Assigned task: The lines below that include "chevron" are to be found and copied.
────
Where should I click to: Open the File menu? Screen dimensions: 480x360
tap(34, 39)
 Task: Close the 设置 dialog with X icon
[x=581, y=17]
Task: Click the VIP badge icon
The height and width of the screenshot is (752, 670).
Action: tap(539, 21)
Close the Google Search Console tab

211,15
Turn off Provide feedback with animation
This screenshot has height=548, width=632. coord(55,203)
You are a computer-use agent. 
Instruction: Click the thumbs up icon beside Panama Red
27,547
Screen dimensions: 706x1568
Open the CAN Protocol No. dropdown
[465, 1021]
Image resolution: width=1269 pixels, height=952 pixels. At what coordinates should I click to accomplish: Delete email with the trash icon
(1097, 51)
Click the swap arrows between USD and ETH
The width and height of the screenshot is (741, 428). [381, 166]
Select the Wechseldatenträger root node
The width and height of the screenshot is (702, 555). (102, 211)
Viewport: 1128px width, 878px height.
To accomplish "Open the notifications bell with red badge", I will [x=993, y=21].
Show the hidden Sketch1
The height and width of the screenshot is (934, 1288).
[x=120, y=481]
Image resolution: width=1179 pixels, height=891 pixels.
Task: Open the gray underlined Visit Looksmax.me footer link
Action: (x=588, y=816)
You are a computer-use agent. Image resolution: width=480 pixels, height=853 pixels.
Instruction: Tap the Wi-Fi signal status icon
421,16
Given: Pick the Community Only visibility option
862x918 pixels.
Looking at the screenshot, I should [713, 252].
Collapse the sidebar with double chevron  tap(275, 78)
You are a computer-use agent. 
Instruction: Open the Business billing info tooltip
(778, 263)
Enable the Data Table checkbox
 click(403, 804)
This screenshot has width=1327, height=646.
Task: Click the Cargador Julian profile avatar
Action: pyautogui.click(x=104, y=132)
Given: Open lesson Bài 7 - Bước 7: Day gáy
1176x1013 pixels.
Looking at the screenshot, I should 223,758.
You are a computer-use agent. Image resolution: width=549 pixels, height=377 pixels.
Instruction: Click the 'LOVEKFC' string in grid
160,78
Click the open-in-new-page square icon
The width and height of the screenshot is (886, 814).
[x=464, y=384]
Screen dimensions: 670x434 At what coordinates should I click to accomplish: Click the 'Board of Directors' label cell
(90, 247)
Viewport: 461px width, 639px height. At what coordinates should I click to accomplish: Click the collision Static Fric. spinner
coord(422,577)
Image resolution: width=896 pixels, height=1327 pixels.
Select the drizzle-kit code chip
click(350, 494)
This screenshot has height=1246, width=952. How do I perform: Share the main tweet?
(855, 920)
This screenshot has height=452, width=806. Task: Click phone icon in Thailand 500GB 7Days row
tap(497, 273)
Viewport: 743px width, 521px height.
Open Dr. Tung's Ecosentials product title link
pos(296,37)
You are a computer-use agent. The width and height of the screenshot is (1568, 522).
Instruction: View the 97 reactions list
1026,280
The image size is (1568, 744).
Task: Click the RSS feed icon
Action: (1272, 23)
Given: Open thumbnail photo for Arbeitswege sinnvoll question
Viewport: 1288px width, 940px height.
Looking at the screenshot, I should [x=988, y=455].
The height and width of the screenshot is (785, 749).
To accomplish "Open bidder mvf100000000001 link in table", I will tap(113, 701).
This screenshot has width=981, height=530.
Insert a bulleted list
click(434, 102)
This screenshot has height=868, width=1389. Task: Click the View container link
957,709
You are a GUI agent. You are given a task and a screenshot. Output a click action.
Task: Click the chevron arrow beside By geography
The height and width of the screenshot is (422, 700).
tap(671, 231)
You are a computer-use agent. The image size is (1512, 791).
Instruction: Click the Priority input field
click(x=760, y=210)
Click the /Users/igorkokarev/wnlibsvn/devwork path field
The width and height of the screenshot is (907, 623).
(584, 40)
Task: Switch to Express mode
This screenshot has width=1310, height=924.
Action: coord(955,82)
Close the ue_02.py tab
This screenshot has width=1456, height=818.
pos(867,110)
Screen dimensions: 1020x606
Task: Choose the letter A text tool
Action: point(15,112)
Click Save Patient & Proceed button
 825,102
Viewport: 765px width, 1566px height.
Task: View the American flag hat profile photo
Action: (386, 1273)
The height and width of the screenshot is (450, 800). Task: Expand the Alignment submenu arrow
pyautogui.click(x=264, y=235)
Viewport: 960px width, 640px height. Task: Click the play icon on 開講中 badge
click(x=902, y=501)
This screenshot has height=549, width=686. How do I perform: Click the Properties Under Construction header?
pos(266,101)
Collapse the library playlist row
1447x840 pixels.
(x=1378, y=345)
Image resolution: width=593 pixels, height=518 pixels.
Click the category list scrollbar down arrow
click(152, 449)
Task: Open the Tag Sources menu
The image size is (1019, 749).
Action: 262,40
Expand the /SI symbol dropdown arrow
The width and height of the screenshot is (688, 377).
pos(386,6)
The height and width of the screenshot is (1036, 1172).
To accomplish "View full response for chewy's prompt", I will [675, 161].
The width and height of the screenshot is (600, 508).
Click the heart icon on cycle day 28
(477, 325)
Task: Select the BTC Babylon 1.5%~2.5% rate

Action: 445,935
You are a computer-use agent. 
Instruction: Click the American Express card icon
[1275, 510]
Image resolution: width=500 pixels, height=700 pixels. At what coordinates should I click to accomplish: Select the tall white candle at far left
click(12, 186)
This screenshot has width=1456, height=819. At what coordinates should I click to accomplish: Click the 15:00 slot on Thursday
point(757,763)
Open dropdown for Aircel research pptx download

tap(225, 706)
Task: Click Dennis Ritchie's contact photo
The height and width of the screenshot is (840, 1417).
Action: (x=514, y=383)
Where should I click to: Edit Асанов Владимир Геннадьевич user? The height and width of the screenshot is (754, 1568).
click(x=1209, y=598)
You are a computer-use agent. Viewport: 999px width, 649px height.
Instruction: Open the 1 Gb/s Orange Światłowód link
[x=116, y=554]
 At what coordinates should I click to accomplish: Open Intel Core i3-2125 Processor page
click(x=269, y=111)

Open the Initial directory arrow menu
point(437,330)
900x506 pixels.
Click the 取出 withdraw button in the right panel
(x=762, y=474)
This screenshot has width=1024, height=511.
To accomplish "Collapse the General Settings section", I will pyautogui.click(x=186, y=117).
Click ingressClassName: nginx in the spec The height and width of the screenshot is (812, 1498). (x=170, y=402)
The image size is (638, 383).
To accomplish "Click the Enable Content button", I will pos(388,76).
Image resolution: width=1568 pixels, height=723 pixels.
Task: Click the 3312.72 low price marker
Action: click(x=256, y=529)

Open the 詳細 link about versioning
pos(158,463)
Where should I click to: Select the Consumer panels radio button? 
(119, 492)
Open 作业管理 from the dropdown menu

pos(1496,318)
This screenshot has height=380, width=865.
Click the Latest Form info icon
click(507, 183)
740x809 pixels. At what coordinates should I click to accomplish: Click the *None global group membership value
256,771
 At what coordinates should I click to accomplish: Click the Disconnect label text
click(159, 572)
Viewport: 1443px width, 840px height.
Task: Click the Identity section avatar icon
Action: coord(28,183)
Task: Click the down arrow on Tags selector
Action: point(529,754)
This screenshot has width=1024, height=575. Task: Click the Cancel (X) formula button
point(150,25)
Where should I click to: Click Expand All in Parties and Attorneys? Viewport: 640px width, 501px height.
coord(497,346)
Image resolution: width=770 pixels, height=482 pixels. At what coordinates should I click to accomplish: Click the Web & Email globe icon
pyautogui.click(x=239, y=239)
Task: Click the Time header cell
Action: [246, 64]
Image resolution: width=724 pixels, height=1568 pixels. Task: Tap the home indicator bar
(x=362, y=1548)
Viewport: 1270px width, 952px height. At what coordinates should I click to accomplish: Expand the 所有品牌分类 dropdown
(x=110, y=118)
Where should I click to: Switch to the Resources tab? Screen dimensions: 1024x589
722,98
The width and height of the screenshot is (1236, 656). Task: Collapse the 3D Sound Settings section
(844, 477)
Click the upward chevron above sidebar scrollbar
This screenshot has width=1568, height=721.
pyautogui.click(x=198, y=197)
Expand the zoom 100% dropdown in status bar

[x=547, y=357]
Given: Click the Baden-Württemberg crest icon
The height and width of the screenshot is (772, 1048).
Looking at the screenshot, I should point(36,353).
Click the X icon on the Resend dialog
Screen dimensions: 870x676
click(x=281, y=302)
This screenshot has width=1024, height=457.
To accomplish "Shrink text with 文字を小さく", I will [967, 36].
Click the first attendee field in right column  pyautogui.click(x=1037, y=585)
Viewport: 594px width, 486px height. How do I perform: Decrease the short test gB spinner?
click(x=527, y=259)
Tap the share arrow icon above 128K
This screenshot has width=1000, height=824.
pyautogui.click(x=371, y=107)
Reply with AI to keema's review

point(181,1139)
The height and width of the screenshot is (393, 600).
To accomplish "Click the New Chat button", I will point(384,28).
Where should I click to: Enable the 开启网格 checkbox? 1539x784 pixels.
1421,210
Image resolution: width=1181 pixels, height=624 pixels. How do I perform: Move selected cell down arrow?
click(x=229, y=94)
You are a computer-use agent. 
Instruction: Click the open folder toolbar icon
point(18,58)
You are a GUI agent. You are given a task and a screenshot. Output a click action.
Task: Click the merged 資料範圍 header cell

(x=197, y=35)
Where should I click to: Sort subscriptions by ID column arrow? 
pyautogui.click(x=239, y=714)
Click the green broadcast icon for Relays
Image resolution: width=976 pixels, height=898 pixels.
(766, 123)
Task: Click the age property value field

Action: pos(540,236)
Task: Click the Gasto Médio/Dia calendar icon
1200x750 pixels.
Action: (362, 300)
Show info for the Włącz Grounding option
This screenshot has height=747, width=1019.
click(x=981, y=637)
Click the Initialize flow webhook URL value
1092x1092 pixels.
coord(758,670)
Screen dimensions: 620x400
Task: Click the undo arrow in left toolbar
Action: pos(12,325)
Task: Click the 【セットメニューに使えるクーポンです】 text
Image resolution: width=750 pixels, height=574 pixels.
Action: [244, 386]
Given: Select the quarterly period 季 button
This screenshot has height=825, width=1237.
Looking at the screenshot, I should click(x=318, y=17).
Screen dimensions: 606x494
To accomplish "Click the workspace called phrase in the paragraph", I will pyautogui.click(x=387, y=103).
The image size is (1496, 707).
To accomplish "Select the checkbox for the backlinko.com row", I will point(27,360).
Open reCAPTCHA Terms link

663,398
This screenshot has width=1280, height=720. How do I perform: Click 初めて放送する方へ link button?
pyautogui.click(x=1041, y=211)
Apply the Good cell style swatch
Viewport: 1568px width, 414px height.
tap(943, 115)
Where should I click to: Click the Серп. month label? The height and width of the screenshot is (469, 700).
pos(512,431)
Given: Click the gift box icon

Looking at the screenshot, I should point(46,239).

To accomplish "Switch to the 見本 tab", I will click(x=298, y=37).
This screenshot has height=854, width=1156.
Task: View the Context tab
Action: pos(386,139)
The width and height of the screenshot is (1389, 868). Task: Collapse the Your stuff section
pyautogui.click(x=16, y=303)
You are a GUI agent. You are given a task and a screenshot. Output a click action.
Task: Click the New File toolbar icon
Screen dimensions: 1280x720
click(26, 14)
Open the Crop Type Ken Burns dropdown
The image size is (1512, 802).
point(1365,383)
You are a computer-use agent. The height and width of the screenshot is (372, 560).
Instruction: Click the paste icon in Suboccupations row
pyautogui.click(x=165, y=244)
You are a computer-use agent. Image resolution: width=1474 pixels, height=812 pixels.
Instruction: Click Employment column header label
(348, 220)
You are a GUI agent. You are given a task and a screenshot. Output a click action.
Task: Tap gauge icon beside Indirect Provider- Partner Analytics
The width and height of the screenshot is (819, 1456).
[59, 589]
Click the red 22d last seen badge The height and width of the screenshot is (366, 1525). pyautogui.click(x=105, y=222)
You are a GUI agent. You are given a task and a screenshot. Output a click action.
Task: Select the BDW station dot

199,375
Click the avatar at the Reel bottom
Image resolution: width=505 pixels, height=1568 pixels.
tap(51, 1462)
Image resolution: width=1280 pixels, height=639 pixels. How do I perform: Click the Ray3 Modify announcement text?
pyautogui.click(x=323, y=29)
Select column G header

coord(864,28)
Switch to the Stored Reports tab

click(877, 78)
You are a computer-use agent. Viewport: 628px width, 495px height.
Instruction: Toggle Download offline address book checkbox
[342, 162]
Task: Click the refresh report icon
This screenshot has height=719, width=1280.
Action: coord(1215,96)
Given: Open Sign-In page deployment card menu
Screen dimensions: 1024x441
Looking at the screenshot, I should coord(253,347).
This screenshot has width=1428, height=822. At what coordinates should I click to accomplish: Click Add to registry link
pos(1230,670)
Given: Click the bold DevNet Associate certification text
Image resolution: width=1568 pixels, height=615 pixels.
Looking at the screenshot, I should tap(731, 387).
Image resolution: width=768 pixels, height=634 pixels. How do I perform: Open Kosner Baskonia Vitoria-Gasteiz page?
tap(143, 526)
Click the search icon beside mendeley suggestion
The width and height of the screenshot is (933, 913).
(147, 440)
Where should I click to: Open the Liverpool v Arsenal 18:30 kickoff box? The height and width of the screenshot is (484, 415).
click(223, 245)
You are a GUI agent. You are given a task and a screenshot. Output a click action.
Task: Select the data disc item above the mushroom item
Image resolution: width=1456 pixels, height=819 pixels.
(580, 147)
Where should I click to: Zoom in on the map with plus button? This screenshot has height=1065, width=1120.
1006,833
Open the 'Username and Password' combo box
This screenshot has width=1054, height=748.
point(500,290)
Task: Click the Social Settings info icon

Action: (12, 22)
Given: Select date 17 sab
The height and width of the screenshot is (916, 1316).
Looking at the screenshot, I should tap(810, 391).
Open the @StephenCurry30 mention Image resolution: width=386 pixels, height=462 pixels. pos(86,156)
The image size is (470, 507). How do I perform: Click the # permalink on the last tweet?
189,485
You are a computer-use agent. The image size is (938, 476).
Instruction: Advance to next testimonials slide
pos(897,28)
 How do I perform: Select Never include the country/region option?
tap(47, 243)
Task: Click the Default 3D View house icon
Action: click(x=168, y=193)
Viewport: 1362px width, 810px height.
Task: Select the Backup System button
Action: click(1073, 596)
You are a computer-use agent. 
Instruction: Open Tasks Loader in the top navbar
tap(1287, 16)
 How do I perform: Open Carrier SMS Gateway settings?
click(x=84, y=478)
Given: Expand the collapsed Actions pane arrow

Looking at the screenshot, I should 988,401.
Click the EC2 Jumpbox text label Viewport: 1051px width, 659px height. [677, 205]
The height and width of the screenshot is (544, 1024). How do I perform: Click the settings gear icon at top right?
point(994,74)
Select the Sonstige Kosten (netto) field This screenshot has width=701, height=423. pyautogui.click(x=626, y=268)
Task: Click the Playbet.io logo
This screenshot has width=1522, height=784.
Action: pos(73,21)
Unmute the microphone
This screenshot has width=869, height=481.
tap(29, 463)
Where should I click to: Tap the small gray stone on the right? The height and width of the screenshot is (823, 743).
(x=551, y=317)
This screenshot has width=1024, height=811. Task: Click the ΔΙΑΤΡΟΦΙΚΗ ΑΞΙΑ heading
────
Response to the exercise:
Collapse the sidebar with double chevron  tap(275, 78)
Task: Click the chevron arrow beside By geography
Click the upward chevron above sidebar scrollbar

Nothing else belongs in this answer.